Saved entries:
▼▼▼
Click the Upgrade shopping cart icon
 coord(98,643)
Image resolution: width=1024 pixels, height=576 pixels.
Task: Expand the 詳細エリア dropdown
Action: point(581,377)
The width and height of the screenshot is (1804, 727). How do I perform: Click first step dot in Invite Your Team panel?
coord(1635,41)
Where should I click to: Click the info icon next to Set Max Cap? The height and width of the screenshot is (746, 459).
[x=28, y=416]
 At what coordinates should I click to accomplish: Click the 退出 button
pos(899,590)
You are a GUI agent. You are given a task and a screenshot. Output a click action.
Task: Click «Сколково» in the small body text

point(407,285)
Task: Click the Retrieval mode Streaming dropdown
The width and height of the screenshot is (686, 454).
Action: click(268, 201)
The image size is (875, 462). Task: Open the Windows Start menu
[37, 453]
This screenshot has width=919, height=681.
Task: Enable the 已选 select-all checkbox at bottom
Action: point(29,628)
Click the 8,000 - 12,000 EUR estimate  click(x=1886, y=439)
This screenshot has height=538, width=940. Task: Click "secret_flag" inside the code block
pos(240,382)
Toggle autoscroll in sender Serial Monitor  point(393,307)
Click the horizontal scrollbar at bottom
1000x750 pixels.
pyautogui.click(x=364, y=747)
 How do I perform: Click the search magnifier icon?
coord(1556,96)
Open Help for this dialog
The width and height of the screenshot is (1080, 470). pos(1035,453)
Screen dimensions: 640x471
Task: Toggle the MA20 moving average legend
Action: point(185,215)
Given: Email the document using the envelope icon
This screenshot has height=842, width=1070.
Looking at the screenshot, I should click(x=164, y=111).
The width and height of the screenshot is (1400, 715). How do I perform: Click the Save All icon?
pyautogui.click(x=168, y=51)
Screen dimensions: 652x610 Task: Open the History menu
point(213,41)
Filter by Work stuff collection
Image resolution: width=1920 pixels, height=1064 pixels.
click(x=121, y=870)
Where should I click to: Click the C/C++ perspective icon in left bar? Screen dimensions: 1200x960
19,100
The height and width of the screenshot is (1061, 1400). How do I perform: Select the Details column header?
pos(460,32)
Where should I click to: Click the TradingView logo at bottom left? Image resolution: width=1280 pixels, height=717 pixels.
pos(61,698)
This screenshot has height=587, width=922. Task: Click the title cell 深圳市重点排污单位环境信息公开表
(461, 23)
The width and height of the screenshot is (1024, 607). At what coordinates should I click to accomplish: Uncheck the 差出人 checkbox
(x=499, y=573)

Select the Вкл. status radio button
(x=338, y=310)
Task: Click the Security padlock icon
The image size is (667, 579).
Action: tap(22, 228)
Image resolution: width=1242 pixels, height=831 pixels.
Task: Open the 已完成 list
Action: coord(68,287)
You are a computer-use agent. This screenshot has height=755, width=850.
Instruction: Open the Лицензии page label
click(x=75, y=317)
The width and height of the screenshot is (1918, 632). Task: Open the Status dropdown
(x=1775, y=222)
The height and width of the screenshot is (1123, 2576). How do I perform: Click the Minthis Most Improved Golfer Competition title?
▲▲▲
In the entries above, locate every line with the word "agent" and copy it.

[SOLUTION TO THE PROBLEM]:
You are a GUI agent. You are given a task and a screenshot. Output a click action.
You are a computer-use agent. This screenshot has height=755, width=850.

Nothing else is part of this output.